A lack of funding forced the Queens Symphony Orchestra to cancel two of the summer concerts the organization normally holds free for the public in Forest Park, the group’s director said.
The curtain has been drawn on the concerts planned for Aug. 2 and Aug. 9 because Queens Symphony Orchestra Director Lynda Herndon said her group, like arts organizations throughout the city, have been hard hit by the economic recession and have had to curtail programming in order to make ends meet.
“We said, ‘What is the realistic thing we need to do right now?’” Herndon said. “If we reduced some things, we could still do everything we do, but in a smaller way. If we had done all four concerts, it would’ve meant we’d have to cut something else next season.”

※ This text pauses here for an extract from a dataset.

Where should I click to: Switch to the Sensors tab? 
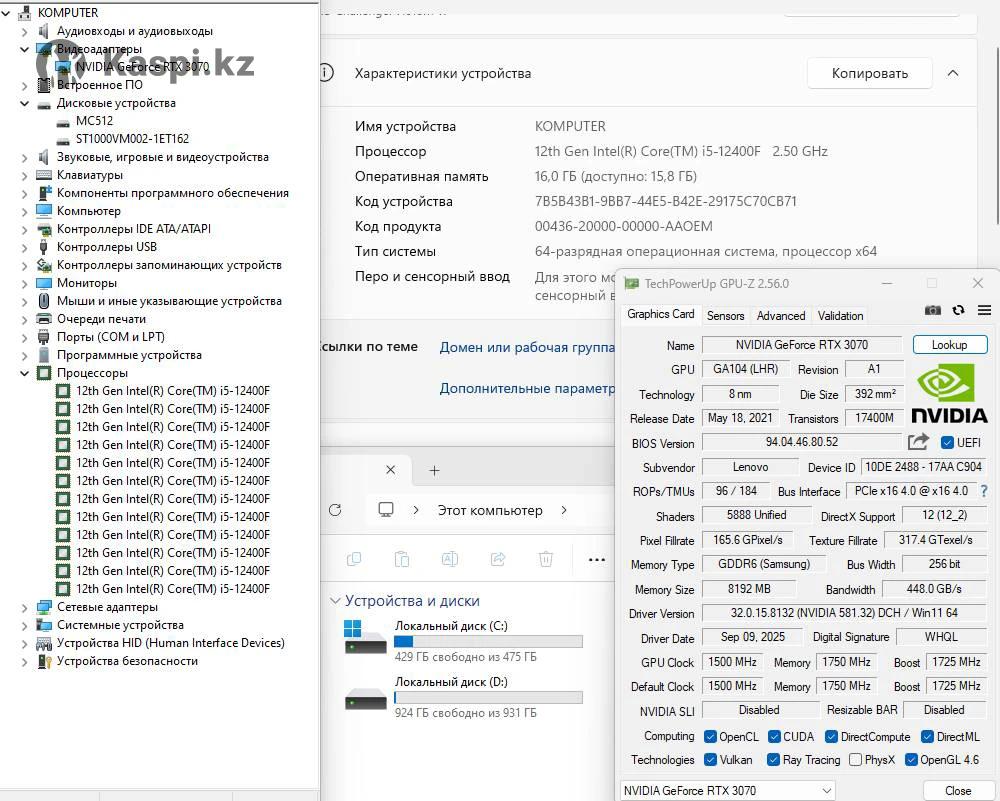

The orchestra already held two of its free summer concerts, one at Forest Park July 26 and one at St. John’s July 29. Herndon said she believes the 57-year-old orchestra will be able to hold its four free concerts next summer because it is pursuing funds from former donors and businesses likely to support the group’s wide variety of programming planned for 2010.
The orchestra has suffered because the recession has cornered the city, the state, corporations and individuals into tightening their purse strings, though Herndon did not say by how much their budget has been affected. She did say it has been significant enough that the orchestra has had to lay off staff and use fewer musicians in performances.
“For a big concert we’d go up to 55 players, and now maybe we’re doing 40,” Herndon said. “In the summertime, we’d usually have 40, 45 players, and now maybe we’re down to 20, 25.”
The recent chaos that reigned in the state Senate also did not help the orchestra’s financial planning, Herndon said. The Senate for much of June did not act on any bills because of a leadership crisis.
“We had money tied to the Senate that we didn’t know if we were going to get,” Herndon said. “We waited as long as we could to cancel [the concerts] because we didn’t know if the money was coming through. When weeks went by and nothing was being done, we had to cancel them. I still have not heard from the Senate if we’re getting the money.”
Despite the financial woes, Herndon is optimistic about the orchestra’s future. Orchestra officials, including Herndon and music director Constantine Kitsopoulos, have devised a five-year plan to bring more diverse music to the borough, such as the Argentine tango and eastern European pieces.
“We’ve been here for 57 years, and we’ll be here for more than another 57,” Herndon added.